A Sustainable Workforce Starts With You

High Demand and Limited Supply Drive Construction Labor Costs Up

The law of supply and demand is one of the basic drivers of construction economics. It is integral to cost and profit for any construction business from materials suppliers to on site labor and contractors. Labor supply is closely tied to the demand side of the curve and the supply of skilled craftsman is fast becoming an issue that will drive the cost of labor up until a solution can be found.

Today we are witnessing the long-term results from those programs that encouraged more students to go to college and discouraged students from taking those courses that lead to the building trades.

A recent article in one of the Houston area community newspapers pointed out just how difficult the labor supply issue is becoming in Katy located on the west side of Houston and one of the fastest growing suburbs in the region.

As the article titled, “Katy’s cost of construction” reports, “Fewer technical students, undocumented labor play role in ongoing labor shortage.”

The article is a good overview of the issues facing the construction industry in Houston where many skilled craft workers are facing retirement or they moved to the industrial construction side of the industry when commercial hit the bottom in 2008-09. Now that the Oil and Gas business is in a slump, the skilled are coming back to the commercial construction industry, but are demanding higher wages that they got in oil and gas.
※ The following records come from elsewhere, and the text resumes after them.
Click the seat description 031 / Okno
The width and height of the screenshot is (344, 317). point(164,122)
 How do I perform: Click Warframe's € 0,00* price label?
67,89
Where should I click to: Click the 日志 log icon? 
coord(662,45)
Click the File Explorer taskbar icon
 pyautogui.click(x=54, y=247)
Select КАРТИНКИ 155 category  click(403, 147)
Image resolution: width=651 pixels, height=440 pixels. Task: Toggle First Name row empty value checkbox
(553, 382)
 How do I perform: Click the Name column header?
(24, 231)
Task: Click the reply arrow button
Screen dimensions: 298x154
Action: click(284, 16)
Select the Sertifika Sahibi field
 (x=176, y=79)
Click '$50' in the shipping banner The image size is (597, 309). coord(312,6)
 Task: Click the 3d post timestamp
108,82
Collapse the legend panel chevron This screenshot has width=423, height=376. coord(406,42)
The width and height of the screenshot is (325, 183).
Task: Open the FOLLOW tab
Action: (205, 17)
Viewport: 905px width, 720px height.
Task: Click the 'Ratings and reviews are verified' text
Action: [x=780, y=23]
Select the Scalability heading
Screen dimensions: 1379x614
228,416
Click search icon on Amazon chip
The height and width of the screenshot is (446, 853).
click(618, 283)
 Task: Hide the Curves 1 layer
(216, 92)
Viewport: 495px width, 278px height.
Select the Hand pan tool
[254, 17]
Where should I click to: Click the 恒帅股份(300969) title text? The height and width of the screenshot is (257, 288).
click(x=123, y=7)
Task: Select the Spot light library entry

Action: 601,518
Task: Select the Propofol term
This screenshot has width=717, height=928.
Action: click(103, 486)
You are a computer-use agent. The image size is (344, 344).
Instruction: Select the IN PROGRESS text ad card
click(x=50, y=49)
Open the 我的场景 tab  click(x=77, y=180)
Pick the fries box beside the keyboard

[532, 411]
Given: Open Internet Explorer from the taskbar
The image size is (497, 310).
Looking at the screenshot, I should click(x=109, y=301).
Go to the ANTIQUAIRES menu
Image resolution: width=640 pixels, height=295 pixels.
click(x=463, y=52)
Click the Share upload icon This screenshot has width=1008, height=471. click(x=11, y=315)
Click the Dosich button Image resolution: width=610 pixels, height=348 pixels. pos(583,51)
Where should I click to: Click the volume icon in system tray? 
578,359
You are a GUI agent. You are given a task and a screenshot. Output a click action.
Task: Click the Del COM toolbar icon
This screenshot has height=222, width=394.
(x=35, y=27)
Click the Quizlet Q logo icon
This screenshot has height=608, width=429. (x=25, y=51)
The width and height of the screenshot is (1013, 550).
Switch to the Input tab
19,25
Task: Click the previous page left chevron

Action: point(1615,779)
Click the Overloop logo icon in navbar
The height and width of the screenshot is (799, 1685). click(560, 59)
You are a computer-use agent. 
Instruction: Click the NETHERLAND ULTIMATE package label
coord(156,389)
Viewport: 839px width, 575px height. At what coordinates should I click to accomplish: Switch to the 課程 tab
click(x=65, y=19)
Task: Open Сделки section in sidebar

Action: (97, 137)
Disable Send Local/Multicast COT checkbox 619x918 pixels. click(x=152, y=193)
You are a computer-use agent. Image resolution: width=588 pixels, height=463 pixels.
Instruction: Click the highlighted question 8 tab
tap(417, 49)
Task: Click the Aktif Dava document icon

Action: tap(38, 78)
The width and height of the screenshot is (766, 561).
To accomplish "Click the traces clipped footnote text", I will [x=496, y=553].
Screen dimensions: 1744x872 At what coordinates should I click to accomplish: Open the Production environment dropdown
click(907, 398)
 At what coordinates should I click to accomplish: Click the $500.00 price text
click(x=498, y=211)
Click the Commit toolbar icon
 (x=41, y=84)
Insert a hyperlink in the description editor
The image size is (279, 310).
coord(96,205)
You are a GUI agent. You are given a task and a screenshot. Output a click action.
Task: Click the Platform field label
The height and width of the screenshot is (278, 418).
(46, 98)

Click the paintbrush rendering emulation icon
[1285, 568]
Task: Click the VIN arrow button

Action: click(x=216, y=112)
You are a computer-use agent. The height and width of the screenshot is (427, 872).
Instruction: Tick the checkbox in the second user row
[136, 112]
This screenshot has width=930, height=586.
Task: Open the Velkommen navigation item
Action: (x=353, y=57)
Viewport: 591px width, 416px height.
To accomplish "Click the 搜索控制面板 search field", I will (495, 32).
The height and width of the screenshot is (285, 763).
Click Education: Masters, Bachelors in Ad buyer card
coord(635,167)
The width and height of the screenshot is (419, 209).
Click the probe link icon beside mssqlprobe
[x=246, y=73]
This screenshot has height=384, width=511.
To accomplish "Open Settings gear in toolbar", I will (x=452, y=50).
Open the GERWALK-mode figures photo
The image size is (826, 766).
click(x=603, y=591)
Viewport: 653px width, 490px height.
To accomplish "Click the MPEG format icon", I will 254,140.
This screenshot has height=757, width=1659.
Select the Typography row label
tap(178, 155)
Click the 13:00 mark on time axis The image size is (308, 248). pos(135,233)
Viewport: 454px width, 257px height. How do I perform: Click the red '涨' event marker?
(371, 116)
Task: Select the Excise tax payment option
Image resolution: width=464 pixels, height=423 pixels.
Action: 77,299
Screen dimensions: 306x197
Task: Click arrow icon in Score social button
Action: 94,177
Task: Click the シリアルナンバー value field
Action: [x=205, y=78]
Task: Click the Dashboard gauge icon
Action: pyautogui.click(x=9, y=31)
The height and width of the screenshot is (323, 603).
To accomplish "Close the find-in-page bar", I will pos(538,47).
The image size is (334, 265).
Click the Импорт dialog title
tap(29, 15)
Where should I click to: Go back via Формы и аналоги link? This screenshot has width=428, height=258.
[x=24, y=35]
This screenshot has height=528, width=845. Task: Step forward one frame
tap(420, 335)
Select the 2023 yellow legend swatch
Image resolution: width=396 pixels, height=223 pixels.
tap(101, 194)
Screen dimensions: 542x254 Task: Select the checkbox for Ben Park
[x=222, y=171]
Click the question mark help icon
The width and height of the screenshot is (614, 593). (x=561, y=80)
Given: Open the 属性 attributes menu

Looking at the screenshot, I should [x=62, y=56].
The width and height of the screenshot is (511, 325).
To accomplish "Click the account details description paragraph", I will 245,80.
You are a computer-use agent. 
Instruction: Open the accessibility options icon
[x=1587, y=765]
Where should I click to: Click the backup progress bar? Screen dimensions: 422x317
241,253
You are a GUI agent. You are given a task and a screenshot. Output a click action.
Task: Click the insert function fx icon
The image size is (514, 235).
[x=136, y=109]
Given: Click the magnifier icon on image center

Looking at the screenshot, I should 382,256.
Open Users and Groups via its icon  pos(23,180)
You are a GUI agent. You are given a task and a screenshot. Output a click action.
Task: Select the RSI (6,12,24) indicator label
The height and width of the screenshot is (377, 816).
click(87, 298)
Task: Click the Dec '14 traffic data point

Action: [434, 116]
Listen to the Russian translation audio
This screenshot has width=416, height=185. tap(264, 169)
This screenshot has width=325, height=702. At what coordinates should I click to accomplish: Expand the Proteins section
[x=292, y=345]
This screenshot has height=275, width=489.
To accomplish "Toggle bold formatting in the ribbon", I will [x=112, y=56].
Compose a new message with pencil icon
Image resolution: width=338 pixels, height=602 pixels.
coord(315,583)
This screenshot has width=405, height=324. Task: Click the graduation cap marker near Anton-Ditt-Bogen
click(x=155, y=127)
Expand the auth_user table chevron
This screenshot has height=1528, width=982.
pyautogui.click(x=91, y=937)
Todd Granato, president of Webber LLC’s commercial division and former president of Pepper Lawson Construction, said “It seemed like our labor force that we use for construction over the last 20 years here started taking oil and gas jobs."

After the recent oil and gas downturn, however, Granato said he noticed workers were coming back to construction but wanted to be paid more to align with the higher pay previously in oil and gas. He said it ends up increasing the cost of construction.

With the growing labor shortage, many of the subcontractors are paying higher wages in order to win the competition to hire and retain the best skilled craft workers to meet the demand of new projects underwritten by new bond issues in parts of the Houston region like Katy.

According to Stan Marek, CEO of Marek Brothers Systems, Inc. a Specialty contractor headquartered in Houston, “People are using a lot of undocumented labor, and it really hurts the good guys that try to do it right. The way they do this [is] they don’t hire them as employees, they hire them as independent subcontractors.” He said the issue will not be solved until Congress passes an immigration law that gives the workers a path to legal status.

“If they’re illegal, there’s not many places they can go,” Marek said. “The workers are being held hostage because of their status. They can’t go to a legitimate employer. I can’t hire those people.”

Ken Simonson, chief economist of the Associated General Contractors of America and an author at ConstructionCitizen.com, indicates, “What could exacerbate the shortage are President Donald Trump’s immigration policies and the effect on Texas’ economy and construction industry.”

Complex issues in a time of change and transition, driven by the demand and supply curve have created a set of issues for the residential and commercial construction industry that will only be solved by some “out of the box” thinking in Congress and throughout the industry.